Italian court explains why it cleared Amanda Knox



The Italian appeals court that cleared Amanda Knox in the slaying of her British roommate has given the reasons for its ruling: the evidence that had been used by a lower court to convict the American and her Italian boyfriend of murder just didn't hold up.

Those shortcomings included no murder weapon, faulty DNA, an inaccurate time for the killing, and insufficient proof that Knox and Raffaele Sollecito were even at the location where the crime occurred. So said the Perugia appellate court in its long-awaited reasoning behind its October ruling that reversed the lower court's convictions.

British university student Meredith Kercher was found slain in a pool of blood on her bedroom floor in Perugia, Italy, on November 2, 2007.

Knox and Sollecito, who had just begun dating at the time of the murder, were arrested several days later, then convicted in what prosecutors' portrayed as a drug-fuelled sexual assault. They were sentenced to 26 years and 25 years, respectively, in proceedings that made headlines around the world.

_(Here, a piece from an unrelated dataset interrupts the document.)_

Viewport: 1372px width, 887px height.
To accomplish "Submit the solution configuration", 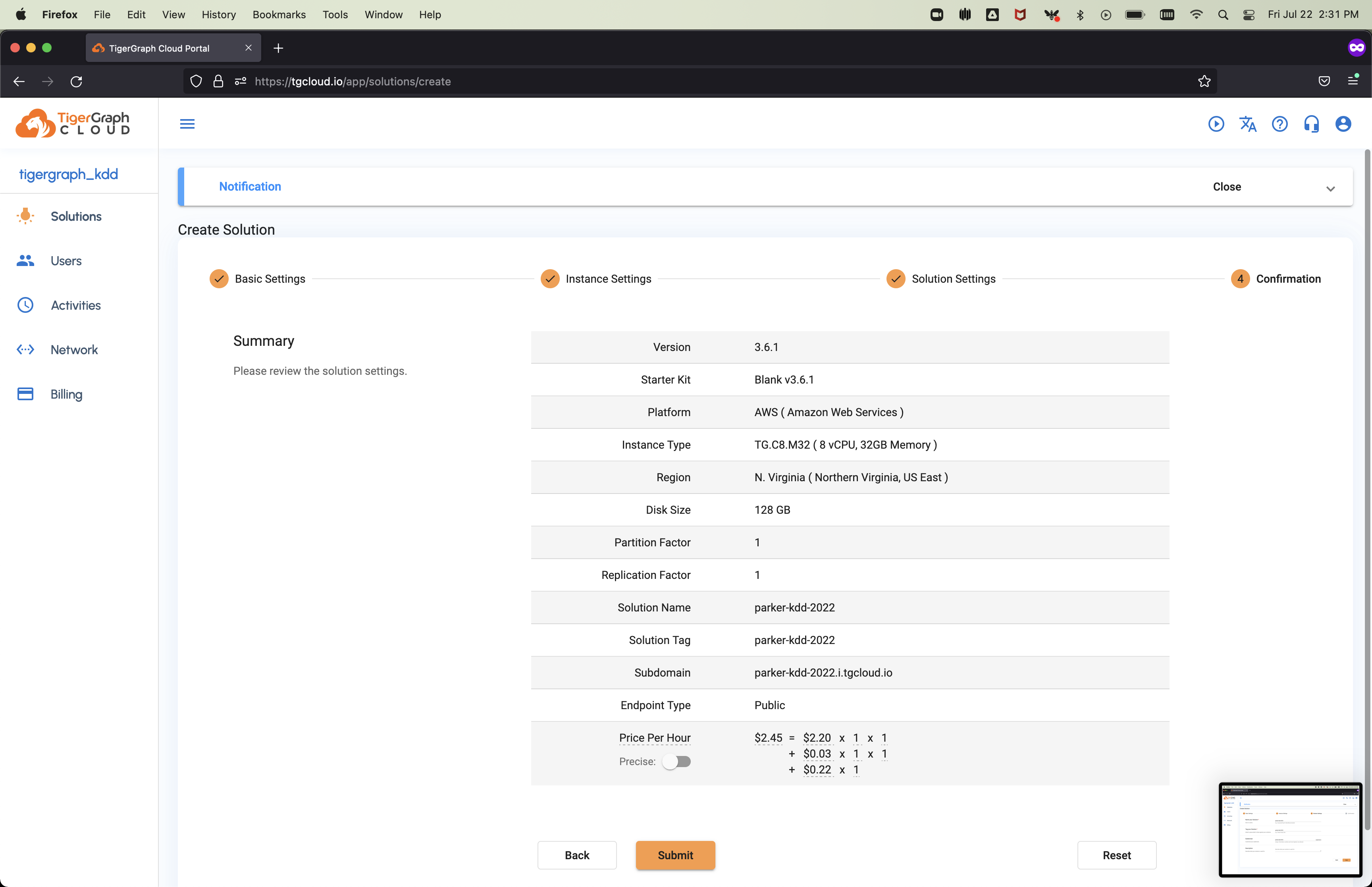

On Thursday, the appellate cited among the other failed elements of the prosecutors' case DNA evidence, which was undermined during a re-examination in the appeals trial, and the failure to conclusively identify the murder weapon. The appellate court even contradicted the lower court's time of death, saying it happened at around 10.15pm and not after 11pm. The court said not only had the "building blocks" used to construct the case had failed, but that the material necessary to construct the case was missing.

The only elements of the prosecutors case that were proven, the appeals court said, were the charge of slander against Knox, who was convicted of falsely accusing a bar owner for Kercher's murder, and the fact that the Knox and Sollecito alibis did not match.

That the alibis were out of synch "is very different" from the prosecutors' claim of false alibis, the court said.

The proven elements combined, the court said, are not enough to support convictions against Knox and Sollecito.

After her conviction was thrown out, Knox, 24, returned immediately home to Seattle. She was credited with time served for the conviction of slander for accusing bar owner Diya "Patrick" Lumumba of carrying out the killing.

Prosecutors contended a kitchen knife found at Sollecito's house was the weapon because it matched wounds on Kercher's body and carried traces of Kercher's DNA on the blade and Knox's on the handle. However, the court-ordered review discredited the DNA evidence, saying there were glaring errors in evidence-collecting and that below-standard testing and possible contamination raised doubts over the DNA traces on the blade and on Kercher's bra clasp.

In addition, the defence cast doubt on the knife, questioning why Knox and Sollecito would return it to Sollecito's home if it had been used in the murder. They maintain the real weapon has yet to be found.

A third defendants in the case, Rudy Hermann Guede of the Ivory Coast, was convicted in a separate trial of sexually assaulting and stabbing Kercher. His 16-year prison sentence - reduced on appeal from an initial 30 years - was upheld by Italy's highest court in 2010.